Garak let himself smile. He liked Maxin almost as often as he wanted to throw him down one the mind shafts he had just alluded to.
“So, what do you think of our guests?”
“Well, I’d be lying if I didn’t say that they come off as a little...err...cold. Oh, and they have this annoying habit of appearing out of nowhere. One second you’re walking merrily along with your jar of holy armour oils, and the next a ruddy great black-beaked fowl leaps in front of you causing you to drop said container of His holy oils.”
“Ravens fly. They don’t leap.”
“Well, whatever they do, it’s bloody maddening, thank you very much. And I’ll have you know that ravens often hop about. I’ve seen them on pict shows.”
“I’d advise you not to let them hear you say that. They’re not all stealth, you know. They’re beaks and claws are sharp Maxin Donis, and the loss of your manhood would be the least of your concerns.”
“You only say that because you never use yours.”
“I believe you are trying to insult me, are you not?”
“Very good my Lord; I told you I could teach you something.”
“Indeed. Now let me teach you something.” Garak leaned down to stare the man in the eye. “Those inhospitable fowl you refer to have more honour and nobility than you could ever hope to comprehend. I have fought with them, bled with them, and I can say with absolutely surety that there is nothing cold about them. Their valor and fury burns hotter than the furnaces that keep this world in His service.”
“Well, there may be nothing cold about them my Lord, but there is most definitely something quite chilly about where we are standing. Mind if we go inside, or shall I tell Lord Shrike that you’ll meet with him once you’ve finished your morning ablutions?”
Garak thought a mine shaft may be too unreliable. Success demanded a more definite and confident strategy. Throwing him into one of the furnaces would dramatically increase the assuredness to meet the fatal parameters necessary to end the man. Not today, though. Garak hadn’t smiled much even before Istavaan, and the fact that this mortal seemed to be able force one out of him every morning was doing him some good.

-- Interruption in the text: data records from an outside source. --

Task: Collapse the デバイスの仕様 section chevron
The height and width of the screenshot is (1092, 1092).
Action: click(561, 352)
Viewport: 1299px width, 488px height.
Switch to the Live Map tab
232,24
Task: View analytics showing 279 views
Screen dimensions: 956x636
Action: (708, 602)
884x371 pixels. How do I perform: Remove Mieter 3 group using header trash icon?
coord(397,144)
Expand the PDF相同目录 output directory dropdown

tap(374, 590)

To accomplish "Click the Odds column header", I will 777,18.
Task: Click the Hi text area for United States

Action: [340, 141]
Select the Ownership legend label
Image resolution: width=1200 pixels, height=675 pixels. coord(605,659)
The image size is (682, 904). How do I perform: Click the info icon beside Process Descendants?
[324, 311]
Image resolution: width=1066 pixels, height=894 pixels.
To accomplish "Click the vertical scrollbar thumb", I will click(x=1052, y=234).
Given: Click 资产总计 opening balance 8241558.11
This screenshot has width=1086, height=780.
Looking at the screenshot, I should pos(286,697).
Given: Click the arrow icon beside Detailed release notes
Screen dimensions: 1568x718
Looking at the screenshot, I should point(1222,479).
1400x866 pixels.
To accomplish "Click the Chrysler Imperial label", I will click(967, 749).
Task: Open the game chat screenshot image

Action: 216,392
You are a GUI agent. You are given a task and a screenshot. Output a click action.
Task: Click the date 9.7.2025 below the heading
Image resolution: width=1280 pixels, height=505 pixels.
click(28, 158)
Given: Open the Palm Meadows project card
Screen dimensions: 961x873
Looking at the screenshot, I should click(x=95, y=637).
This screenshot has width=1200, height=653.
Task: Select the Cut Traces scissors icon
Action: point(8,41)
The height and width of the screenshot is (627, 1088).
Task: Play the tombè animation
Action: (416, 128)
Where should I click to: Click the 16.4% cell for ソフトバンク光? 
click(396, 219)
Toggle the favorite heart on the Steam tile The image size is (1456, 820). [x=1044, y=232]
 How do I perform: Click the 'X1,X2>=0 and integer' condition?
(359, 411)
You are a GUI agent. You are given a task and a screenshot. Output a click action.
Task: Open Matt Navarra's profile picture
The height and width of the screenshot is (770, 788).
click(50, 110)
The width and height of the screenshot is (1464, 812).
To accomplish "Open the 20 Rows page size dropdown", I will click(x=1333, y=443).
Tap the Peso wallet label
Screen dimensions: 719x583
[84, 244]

“I suppose you’re right, Maxin. Keeping the Lord of Shadows waiting won’t help my efforts to convince him to stay and fight with us.”
“You still think he’ll change his mind?”
“He must. Otherwise, this entire sector will be lost.”
“Well, try telling him that, only say it a little deeper and with more gravity.”
A growl was Garak’s response.
“Yes, exactly. Just like that my Lord!”